Lebih lanjut, ia menekankan pentingnya perhatian dari pemerintah pusat terhadap nasib petani singkong di Lampung.
“Maka kami memohon kepada semua Kementerian terkait agar tidak menganggap sepele persoalan ini. Harapan saya sebagai Ketua Pansus dan petani Lampung harga kesepakatan dapat dijalankan dan berlaku nasional,” pungkas politisi Gerindra itu.
Dorong Hilirisasi Ubi Kayu di Tingkat Desa
Gubernur Lampung Rahmat Mirzani Djausal menambahkan bahwa pihaknya juga tengah memperkuat strategi hilirisasi komoditas ubi kayu sebagai upaya jangka panjang. Koordinasi dengan seluruh Bupati dan Wali Kota se-Lampung telah dilakukan dalam pertemuan di Gedung Pusiban, Kantor Gubernur Lampung, pada Rabu (16/4/2025).
“Tujuan investasi ini untuk menyerap lapangan kerja dan mendapatkan nilai tambah dari produk. Konsen kami sekarang melakukan hilirisasi di tingkat desa,” ujar Rahmat Mirzani Djausal.
Hilirisasi dianggap menjadi kunci dalam meningkatkan daya saing, nilai tambah, dan kemandirian industri, sekaligus mendukung stabilitas harga hasil pertanian. Gubernur menyatakan bahwa kebijakan ini sejalan dengan Asta Cita Pemerintahan Prabowo Subianto–Gibran Rakabuming, khususnya pada poin kelima, yakni hilirisasi berbasis sumber daya alam.
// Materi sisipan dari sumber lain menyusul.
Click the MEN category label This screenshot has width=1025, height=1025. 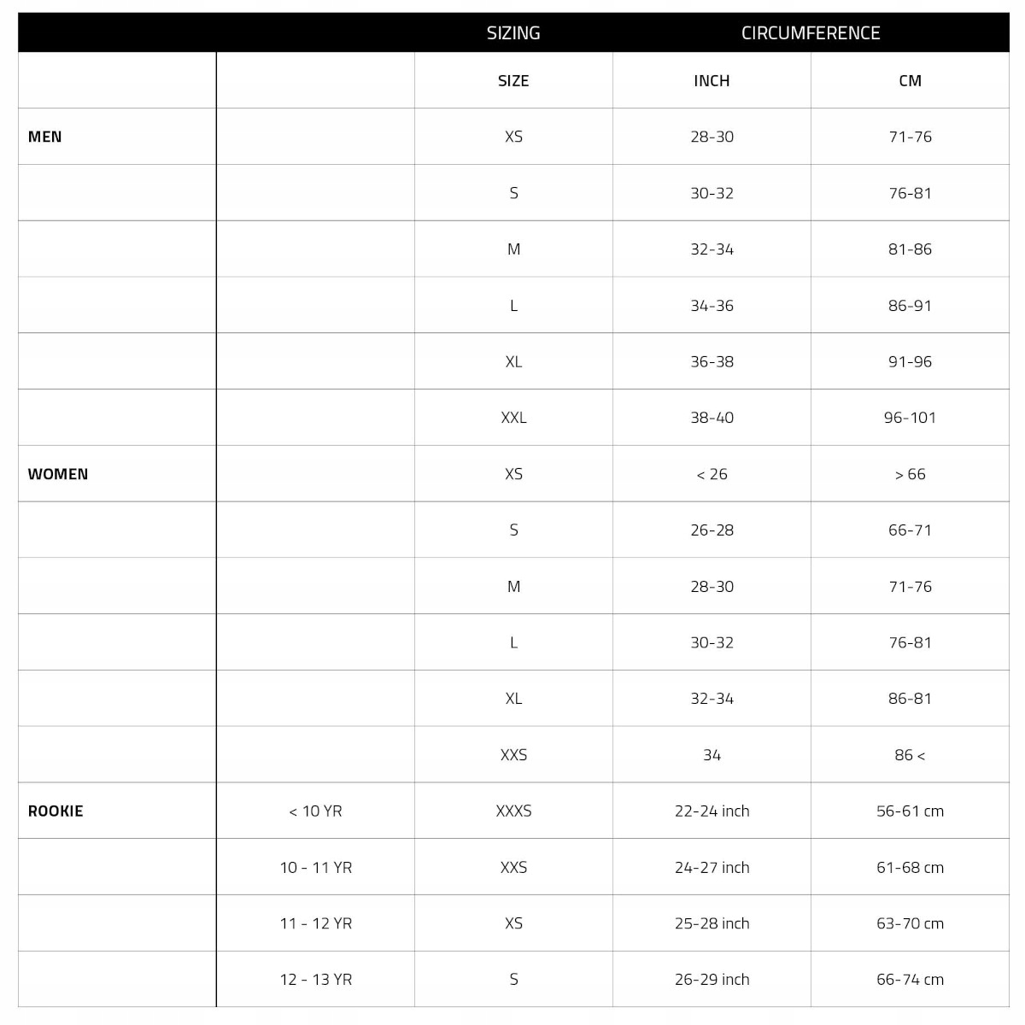[45, 137]
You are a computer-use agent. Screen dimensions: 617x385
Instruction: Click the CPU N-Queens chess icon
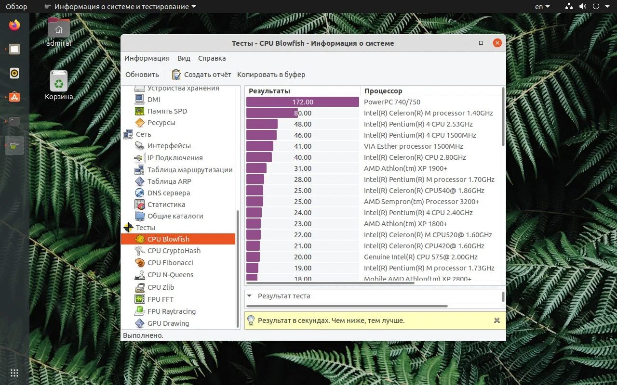[x=140, y=275]
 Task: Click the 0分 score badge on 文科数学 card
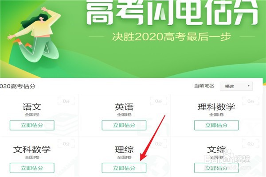(x=66, y=144)
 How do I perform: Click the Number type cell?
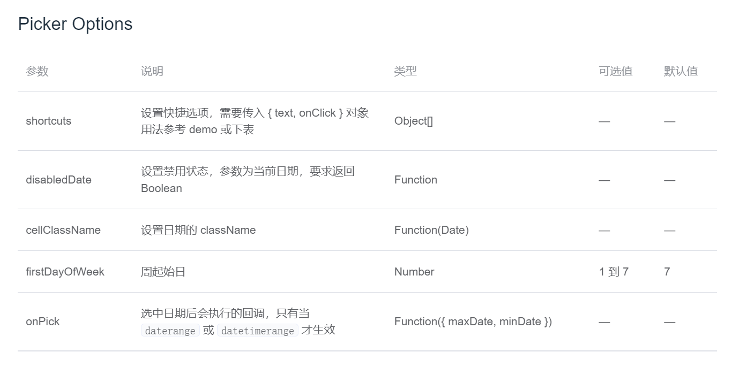(x=414, y=272)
“Singkong bisa jadi bahan baku bahan bakar minyak untuk mendukung kemandirian energi dan energi hijau Pemerintah Presiden Pratama. Langkah ini akan membuat harga singkong naik dan stabil,” tutup Gubernur Mirza.
Sebagai informasi, Lampung merupakan provinsi penghasil ubi kayu terbesar di Indonesia dengan kontribusi mencapai 39 persen dari total produksi nasional. Produksi ubi kayu Lampung tercatat sebanyak 6.719.088 ton, dengan Kabupaten Lampung Tengah sebagai daerah penghasil utama melalui luas panen mencapai 77.038 hektare.